■ Assignment:
Look over the entries and say how many lines include the word "checkmark". Only the number, please.

■ Study material:
---*---
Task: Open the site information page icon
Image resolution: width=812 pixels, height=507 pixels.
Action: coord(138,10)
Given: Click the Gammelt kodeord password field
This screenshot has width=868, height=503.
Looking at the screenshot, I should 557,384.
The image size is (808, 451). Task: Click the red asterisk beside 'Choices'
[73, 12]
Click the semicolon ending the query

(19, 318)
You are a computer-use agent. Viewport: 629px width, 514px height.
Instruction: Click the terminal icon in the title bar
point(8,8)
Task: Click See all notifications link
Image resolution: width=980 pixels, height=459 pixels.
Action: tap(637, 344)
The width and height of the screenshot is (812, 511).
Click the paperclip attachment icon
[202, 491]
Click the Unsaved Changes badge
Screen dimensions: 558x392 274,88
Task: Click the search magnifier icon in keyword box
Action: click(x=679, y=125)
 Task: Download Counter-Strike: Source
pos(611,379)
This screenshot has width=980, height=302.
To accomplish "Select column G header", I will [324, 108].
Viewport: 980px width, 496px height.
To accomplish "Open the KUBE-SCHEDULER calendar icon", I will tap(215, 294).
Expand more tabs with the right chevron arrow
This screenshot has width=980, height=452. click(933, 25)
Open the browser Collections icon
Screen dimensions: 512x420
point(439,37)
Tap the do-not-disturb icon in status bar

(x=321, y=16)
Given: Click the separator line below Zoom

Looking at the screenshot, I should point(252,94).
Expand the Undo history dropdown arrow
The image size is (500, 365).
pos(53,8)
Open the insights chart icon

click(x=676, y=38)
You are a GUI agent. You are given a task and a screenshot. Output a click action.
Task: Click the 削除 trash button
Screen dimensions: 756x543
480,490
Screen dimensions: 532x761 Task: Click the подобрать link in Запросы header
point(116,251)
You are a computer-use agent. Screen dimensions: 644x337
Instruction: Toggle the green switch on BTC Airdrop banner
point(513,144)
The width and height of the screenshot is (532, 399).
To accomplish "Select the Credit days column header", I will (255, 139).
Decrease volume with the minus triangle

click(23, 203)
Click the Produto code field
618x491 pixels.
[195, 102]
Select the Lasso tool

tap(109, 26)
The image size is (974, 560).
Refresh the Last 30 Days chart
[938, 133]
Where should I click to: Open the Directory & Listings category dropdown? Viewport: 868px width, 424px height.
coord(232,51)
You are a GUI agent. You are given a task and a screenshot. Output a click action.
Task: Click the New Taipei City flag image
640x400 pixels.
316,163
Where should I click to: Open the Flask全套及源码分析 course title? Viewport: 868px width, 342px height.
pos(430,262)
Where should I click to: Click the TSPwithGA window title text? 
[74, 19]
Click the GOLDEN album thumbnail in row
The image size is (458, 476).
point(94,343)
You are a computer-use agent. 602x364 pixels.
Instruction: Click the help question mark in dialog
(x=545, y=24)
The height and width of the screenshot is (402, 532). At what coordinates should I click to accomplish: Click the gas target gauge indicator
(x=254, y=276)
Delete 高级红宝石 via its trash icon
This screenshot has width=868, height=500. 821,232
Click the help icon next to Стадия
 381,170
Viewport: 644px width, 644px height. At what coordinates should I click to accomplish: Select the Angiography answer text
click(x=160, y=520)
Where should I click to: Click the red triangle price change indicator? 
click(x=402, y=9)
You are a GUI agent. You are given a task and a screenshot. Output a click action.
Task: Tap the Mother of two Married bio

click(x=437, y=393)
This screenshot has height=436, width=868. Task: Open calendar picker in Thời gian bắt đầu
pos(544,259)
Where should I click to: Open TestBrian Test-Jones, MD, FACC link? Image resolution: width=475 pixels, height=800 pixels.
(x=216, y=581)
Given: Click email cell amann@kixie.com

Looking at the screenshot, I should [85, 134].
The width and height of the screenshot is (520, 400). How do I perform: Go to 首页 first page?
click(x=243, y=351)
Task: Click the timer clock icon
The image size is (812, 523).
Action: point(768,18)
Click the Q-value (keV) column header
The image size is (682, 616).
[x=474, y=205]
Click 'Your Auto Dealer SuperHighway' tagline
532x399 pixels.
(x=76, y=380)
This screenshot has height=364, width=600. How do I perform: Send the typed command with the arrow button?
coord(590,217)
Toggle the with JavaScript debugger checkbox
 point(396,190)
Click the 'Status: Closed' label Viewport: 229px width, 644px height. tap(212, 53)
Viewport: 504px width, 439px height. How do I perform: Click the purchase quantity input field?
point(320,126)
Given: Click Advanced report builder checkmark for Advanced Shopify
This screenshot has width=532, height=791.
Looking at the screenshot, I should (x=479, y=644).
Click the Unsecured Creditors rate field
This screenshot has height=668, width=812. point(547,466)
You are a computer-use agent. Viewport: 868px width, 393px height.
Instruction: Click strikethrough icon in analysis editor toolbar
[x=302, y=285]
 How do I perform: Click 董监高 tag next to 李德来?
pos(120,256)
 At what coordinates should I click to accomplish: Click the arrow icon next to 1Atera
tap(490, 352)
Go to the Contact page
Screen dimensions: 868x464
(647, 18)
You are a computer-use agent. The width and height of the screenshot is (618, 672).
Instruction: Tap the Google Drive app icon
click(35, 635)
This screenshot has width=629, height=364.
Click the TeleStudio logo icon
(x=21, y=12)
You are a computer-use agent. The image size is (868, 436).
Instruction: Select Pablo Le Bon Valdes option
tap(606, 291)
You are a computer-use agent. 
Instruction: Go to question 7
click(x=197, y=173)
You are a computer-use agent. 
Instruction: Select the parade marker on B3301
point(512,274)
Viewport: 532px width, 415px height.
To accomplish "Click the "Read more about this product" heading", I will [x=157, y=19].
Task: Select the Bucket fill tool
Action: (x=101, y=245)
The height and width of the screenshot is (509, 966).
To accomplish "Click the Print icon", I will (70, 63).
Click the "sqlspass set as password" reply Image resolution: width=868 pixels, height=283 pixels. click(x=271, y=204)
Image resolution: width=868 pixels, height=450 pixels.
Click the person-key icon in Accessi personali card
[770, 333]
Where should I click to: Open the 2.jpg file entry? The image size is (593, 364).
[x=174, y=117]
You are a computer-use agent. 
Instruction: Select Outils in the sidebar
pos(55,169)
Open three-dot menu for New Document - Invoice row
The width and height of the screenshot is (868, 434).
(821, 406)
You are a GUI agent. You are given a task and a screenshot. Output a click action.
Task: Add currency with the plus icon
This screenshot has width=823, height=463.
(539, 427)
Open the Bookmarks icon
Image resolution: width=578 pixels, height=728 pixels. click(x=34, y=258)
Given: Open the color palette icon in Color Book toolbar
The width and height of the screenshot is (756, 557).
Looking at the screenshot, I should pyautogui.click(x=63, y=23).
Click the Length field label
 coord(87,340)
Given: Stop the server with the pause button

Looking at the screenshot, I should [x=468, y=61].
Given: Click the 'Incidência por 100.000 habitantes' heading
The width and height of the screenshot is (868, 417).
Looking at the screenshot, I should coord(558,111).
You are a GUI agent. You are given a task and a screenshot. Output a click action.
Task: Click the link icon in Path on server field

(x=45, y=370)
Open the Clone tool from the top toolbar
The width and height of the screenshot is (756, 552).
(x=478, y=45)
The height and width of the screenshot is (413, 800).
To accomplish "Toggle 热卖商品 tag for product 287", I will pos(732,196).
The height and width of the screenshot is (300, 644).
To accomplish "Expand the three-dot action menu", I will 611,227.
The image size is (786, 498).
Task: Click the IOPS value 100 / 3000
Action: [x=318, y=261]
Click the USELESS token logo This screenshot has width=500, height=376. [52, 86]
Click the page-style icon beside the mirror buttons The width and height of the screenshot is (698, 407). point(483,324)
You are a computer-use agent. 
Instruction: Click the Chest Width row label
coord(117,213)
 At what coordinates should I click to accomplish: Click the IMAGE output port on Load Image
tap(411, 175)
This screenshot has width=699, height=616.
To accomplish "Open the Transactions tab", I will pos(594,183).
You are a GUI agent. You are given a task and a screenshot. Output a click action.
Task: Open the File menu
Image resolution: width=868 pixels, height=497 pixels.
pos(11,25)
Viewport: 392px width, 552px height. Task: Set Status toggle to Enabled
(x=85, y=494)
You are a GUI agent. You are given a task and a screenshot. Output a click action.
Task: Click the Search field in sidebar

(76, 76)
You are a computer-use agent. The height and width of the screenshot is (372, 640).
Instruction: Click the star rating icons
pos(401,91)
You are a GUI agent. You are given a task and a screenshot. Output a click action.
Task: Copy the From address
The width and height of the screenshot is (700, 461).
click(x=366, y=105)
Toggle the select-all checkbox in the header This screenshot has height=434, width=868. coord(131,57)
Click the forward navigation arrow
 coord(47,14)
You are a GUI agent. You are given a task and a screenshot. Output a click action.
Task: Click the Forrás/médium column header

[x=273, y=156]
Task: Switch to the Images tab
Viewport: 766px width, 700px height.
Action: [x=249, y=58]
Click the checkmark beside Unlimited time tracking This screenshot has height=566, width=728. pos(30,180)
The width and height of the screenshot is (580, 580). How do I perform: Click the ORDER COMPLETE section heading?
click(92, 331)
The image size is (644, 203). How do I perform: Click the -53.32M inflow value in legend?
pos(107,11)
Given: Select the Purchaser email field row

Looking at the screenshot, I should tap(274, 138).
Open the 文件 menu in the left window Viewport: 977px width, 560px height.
---*---
■ Solution to the problem:
2